*Brief:*
Copy the lines of the listing below verbatim, starting at the line that contains "Click the vertical scrollbar thumb" and ending at the line that contains "will [912, 445].".

-- Begin Source material --

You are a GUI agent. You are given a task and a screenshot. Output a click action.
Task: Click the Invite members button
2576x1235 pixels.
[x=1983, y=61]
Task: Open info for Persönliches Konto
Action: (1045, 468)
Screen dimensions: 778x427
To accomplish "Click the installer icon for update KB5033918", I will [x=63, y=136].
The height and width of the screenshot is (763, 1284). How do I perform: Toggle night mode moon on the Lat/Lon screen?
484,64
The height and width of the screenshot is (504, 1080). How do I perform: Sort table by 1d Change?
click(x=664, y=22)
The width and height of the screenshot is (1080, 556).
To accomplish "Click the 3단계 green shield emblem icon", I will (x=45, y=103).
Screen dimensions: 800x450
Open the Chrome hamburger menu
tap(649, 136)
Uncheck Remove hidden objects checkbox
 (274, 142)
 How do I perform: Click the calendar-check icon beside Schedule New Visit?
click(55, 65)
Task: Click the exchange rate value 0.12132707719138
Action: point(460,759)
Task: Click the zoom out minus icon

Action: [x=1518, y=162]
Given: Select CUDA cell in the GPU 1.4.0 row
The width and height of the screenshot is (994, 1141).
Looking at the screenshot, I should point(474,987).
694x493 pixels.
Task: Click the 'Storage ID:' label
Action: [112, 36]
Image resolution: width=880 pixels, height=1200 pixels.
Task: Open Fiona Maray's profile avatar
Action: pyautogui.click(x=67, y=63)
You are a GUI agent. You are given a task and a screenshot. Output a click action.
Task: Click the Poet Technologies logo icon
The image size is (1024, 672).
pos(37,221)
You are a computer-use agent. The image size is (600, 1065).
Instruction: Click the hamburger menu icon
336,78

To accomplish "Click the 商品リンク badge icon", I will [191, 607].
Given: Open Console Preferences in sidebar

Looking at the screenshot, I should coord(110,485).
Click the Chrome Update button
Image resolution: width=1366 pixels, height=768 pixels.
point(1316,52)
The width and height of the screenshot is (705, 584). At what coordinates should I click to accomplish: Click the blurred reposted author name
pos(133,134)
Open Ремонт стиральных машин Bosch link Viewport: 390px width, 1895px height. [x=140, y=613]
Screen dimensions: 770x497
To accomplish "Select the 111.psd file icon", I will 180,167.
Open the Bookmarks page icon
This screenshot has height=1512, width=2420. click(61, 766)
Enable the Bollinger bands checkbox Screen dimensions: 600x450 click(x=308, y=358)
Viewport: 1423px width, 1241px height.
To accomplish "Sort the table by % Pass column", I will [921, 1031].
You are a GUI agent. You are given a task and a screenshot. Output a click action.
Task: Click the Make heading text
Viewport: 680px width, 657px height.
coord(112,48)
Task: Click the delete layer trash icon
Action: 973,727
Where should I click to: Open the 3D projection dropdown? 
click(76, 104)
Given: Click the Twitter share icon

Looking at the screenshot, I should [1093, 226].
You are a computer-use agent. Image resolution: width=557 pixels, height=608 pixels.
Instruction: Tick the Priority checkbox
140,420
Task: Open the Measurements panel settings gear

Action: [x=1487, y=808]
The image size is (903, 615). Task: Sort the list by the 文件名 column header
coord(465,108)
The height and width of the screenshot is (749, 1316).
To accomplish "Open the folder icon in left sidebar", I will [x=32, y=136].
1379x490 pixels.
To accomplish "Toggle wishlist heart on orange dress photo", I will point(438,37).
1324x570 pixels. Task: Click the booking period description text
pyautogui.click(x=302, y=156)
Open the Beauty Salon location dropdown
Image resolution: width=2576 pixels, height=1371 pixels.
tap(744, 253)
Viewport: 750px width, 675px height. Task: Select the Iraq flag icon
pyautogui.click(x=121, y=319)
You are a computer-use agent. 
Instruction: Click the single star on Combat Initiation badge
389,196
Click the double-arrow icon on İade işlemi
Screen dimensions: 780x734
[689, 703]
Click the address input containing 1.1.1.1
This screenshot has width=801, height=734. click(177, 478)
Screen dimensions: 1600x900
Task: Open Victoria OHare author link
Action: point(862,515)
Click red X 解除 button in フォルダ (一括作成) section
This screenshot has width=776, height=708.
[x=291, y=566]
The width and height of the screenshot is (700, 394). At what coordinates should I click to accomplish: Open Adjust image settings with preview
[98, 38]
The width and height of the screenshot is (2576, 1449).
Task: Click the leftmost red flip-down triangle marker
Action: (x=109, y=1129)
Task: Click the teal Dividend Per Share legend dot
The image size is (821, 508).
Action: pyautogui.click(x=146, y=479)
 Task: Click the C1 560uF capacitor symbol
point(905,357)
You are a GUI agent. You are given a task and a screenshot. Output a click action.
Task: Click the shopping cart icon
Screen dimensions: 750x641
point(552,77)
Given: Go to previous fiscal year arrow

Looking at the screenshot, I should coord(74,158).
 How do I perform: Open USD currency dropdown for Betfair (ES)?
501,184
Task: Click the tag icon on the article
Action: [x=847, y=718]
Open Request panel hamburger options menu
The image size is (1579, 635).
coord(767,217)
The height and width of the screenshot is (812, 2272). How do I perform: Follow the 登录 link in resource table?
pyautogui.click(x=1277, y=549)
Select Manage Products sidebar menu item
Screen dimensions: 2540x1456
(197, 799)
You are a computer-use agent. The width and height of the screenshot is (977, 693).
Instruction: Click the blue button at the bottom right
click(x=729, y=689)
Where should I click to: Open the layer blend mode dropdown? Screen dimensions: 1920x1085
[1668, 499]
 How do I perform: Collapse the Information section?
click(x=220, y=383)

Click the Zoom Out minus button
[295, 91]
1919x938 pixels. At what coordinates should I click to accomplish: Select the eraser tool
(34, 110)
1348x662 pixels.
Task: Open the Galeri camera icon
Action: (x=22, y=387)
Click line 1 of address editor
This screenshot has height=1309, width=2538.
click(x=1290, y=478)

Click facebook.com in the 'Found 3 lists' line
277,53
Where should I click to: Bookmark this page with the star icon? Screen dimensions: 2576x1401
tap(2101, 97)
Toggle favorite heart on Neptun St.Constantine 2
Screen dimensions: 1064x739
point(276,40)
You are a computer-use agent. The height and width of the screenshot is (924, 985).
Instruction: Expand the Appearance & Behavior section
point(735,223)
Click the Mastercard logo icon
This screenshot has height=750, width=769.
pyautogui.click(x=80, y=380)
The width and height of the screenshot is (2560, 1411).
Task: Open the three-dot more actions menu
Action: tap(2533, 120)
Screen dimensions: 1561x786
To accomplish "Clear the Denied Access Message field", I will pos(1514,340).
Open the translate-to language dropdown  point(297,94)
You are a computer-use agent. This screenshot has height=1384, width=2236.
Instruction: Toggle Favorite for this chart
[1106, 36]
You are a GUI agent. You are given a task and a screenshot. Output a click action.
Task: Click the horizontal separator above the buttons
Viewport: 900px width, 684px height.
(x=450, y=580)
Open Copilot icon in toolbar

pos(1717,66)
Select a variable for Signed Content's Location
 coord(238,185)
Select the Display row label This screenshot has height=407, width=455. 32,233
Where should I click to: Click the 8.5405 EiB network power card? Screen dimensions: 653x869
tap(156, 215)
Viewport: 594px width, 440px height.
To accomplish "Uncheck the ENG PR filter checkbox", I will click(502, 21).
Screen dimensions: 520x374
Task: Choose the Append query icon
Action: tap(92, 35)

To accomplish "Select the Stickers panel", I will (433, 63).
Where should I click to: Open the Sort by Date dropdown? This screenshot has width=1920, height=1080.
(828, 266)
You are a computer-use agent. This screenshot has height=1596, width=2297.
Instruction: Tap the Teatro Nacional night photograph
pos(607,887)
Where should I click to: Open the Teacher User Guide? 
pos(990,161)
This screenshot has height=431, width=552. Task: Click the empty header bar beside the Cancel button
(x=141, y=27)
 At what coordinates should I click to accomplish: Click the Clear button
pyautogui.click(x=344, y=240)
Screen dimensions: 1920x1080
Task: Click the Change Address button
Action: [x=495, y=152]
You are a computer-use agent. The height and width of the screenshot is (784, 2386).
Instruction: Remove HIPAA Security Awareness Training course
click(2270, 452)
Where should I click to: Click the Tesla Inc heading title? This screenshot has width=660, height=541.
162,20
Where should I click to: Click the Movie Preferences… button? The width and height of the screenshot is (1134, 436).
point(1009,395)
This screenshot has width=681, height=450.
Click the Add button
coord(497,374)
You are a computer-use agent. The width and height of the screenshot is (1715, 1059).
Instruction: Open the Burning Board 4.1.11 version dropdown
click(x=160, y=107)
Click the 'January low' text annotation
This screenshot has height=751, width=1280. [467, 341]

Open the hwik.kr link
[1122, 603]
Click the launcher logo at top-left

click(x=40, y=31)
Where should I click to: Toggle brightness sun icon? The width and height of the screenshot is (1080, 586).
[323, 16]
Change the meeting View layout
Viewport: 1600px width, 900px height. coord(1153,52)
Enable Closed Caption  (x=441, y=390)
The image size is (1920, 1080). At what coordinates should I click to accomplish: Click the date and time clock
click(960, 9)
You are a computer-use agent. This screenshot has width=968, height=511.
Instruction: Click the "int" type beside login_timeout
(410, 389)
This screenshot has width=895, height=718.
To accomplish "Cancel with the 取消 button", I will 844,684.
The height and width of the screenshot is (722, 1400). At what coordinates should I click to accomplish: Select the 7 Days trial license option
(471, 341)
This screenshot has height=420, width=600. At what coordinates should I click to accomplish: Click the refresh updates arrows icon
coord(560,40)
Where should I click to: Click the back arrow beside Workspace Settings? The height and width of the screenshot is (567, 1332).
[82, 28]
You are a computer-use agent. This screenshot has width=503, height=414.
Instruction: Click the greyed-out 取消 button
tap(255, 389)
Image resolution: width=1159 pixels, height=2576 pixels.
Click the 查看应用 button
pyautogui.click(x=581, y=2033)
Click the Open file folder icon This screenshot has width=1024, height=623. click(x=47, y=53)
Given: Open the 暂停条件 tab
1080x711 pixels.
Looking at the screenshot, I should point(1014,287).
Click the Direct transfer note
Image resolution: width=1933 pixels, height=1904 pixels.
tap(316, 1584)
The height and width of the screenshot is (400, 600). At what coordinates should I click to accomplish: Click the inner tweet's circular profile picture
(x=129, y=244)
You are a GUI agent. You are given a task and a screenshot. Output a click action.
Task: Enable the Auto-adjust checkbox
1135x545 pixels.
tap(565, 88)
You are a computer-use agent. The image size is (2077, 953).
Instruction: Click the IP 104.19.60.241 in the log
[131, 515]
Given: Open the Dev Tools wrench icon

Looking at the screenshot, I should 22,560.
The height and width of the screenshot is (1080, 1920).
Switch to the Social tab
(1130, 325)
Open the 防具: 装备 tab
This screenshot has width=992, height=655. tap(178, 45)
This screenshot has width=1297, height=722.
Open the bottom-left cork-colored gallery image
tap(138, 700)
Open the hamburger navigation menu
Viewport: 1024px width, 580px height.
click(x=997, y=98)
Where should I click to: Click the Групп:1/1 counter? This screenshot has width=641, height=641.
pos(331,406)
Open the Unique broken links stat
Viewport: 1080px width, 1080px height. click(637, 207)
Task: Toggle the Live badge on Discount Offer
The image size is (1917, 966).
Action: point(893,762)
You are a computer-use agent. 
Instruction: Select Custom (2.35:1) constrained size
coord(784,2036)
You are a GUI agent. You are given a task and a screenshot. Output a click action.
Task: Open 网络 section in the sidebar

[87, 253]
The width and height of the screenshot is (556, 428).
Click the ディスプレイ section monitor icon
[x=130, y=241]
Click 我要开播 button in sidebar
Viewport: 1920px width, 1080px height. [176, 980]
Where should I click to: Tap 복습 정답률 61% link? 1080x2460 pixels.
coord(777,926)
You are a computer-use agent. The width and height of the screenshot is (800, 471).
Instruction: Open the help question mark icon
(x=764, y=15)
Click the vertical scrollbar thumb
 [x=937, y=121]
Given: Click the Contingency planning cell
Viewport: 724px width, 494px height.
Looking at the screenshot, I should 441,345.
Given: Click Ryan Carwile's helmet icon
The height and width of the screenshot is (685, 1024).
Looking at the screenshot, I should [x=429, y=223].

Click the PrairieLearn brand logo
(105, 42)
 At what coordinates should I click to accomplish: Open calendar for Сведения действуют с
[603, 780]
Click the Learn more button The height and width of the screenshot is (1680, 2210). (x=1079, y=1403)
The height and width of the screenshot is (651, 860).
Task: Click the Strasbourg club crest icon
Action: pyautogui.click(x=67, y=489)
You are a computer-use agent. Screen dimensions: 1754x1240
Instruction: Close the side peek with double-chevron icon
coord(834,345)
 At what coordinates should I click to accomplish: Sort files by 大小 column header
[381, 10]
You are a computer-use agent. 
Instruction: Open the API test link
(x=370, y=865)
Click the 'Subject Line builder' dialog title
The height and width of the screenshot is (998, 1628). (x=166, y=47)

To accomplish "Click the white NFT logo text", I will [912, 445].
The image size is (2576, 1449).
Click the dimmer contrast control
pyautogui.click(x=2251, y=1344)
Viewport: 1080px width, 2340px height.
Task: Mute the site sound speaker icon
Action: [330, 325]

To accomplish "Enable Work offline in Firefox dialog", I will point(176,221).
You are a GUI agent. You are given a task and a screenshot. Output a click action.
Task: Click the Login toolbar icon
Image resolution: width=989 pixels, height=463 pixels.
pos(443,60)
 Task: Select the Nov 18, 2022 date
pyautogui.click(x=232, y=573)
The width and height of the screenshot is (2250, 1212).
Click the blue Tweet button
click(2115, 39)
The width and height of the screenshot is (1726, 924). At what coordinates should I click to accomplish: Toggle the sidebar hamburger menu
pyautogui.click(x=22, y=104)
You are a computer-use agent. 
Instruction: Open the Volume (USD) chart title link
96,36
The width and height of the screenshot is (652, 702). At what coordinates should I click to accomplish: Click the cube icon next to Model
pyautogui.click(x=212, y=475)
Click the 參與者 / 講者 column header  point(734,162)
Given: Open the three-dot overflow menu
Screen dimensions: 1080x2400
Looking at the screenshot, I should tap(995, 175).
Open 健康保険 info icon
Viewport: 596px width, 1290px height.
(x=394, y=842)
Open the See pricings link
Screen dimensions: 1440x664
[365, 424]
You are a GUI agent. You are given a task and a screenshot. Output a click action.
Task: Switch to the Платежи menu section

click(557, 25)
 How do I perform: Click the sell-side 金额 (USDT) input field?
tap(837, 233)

-- End Source material --

*Task response:*
Click the vertical scrollbar thumb
 [x=937, y=121]
Given: Click the Contingency planning cell
Viewport: 724px width, 494px height.
Looking at the screenshot, I should 441,345.
Given: Click Ryan Carwile's helmet icon
The height and width of the screenshot is (685, 1024).
Looking at the screenshot, I should [x=429, y=223].

Click the PrairieLearn brand logo
(105, 42)
 At what coordinates should I click to accomplish: Open calendar for Сведения действуют с
[603, 780]
Click the Learn more button The height and width of the screenshot is (1680, 2210). (x=1079, y=1403)
The height and width of the screenshot is (651, 860).
Task: Click the Strasbourg club crest icon
Action: pyautogui.click(x=67, y=489)
You are a computer-use agent. Screen dimensions: 1754x1240
Instruction: Close the side peek with double-chevron icon
coord(834,345)
 At what coordinates should I click to accomplish: Sort files by 大小 column header
[381, 10]
You are a computer-use agent. 
Instruction: Open the API test link
(x=370, y=865)
Click the 'Subject Line builder' dialog title
The height and width of the screenshot is (998, 1628). (x=166, y=47)

To accomplish "Click the white NFT logo text", I will [912, 445].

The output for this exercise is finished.